• **Work instruction**: Nothing but an exact repetition of the entries should appear in the answer.

• **Dataset content**:
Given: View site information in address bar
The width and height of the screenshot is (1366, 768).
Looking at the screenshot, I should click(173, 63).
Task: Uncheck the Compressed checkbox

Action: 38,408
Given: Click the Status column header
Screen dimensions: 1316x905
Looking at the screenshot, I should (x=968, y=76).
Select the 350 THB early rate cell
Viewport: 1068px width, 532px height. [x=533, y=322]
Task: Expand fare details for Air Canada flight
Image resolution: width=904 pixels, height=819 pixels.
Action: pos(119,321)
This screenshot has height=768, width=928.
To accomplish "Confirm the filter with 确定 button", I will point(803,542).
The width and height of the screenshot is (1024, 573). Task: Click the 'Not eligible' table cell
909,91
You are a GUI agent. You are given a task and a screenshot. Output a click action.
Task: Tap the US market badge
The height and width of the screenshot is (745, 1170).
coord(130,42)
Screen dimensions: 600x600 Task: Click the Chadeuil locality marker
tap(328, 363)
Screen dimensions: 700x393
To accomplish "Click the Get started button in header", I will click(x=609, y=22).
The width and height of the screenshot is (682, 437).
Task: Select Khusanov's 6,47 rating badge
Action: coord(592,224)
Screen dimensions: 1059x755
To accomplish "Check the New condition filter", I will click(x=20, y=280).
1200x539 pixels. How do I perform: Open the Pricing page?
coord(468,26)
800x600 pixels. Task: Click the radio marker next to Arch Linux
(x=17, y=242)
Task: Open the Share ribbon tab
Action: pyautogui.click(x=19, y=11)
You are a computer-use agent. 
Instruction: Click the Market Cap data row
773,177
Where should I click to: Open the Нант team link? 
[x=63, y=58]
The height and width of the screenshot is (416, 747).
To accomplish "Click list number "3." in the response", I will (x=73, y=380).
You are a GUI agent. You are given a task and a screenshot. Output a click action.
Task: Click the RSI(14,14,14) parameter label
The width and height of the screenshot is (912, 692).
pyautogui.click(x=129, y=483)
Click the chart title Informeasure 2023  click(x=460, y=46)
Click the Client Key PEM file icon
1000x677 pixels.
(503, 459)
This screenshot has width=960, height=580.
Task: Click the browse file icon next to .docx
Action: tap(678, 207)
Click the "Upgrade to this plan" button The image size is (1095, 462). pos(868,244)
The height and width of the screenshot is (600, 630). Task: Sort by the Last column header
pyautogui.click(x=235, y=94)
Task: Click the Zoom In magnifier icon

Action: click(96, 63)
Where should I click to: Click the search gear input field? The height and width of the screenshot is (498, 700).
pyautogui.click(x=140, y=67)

• **Answer area**:
Given: View site information in address bar
The width and height of the screenshot is (1366, 768).
Looking at the screenshot, I should click(173, 63).
Task: Uncheck the Compressed checkbox

Action: 38,408
Given: Click the Status column header
Screen dimensions: 1316x905
Looking at the screenshot, I should (x=968, y=76).
Select the 350 THB early rate cell
Viewport: 1068px width, 532px height. [x=533, y=322]
Task: Expand fare details for Air Canada flight
Image resolution: width=904 pixels, height=819 pixels.
Action: pos(119,321)
This screenshot has height=768, width=928.
To accomplish "Confirm the filter with 确定 button", I will point(803,542).
The width and height of the screenshot is (1024, 573). Task: Click the 'Not eligible' table cell
909,91
You are a GUI agent. You are given a task and a screenshot. Output a click action.
Task: Tap the US market badge
The height and width of the screenshot is (745, 1170).
coord(130,42)
Screen dimensions: 600x600 Task: Click the Chadeuil locality marker
tap(328, 363)
Screen dimensions: 700x393
To accomplish "Click the Get started button in header", I will click(x=609, y=22).
The width and height of the screenshot is (682, 437).
Task: Select Khusanov's 6,47 rating badge
Action: coord(592,224)
Screen dimensions: 1059x755
To accomplish "Check the New condition filter", I will click(x=20, y=280).
1200x539 pixels. How do I perform: Open the Pricing page?
coord(468,26)
800x600 pixels. Task: Click the radio marker next to Arch Linux
(x=17, y=242)
Task: Open the Share ribbon tab
Action: pyautogui.click(x=19, y=11)
You are a computer-use agent. 
Instruction: Click the Market Cap data row
773,177
Where should I click to: Open the Нант team link? 
[x=63, y=58]
The height and width of the screenshot is (416, 747).
To accomplish "Click list number "3." in the response", I will (x=73, y=380).
You are a GUI agent. You are given a task and a screenshot. Output a click action.
Task: Click the RSI(14,14,14) parameter label
The width and height of the screenshot is (912, 692).
pyautogui.click(x=129, y=483)
Click the chart title Informeasure 2023  click(x=460, y=46)
Click the Client Key PEM file icon
1000x677 pixels.
(503, 459)
This screenshot has width=960, height=580.
Task: Click the browse file icon next to .docx
Action: tap(678, 207)
Click the "Upgrade to this plan" button The image size is (1095, 462). pos(868,244)
The height and width of the screenshot is (600, 630). Task: Sort by the Last column header
pyautogui.click(x=235, y=94)
Task: Click the Zoom In magnifier icon

Action: click(96, 63)
Where should I click to: Click the search gear input field? The height and width of the screenshot is (498, 700).
pyautogui.click(x=140, y=67)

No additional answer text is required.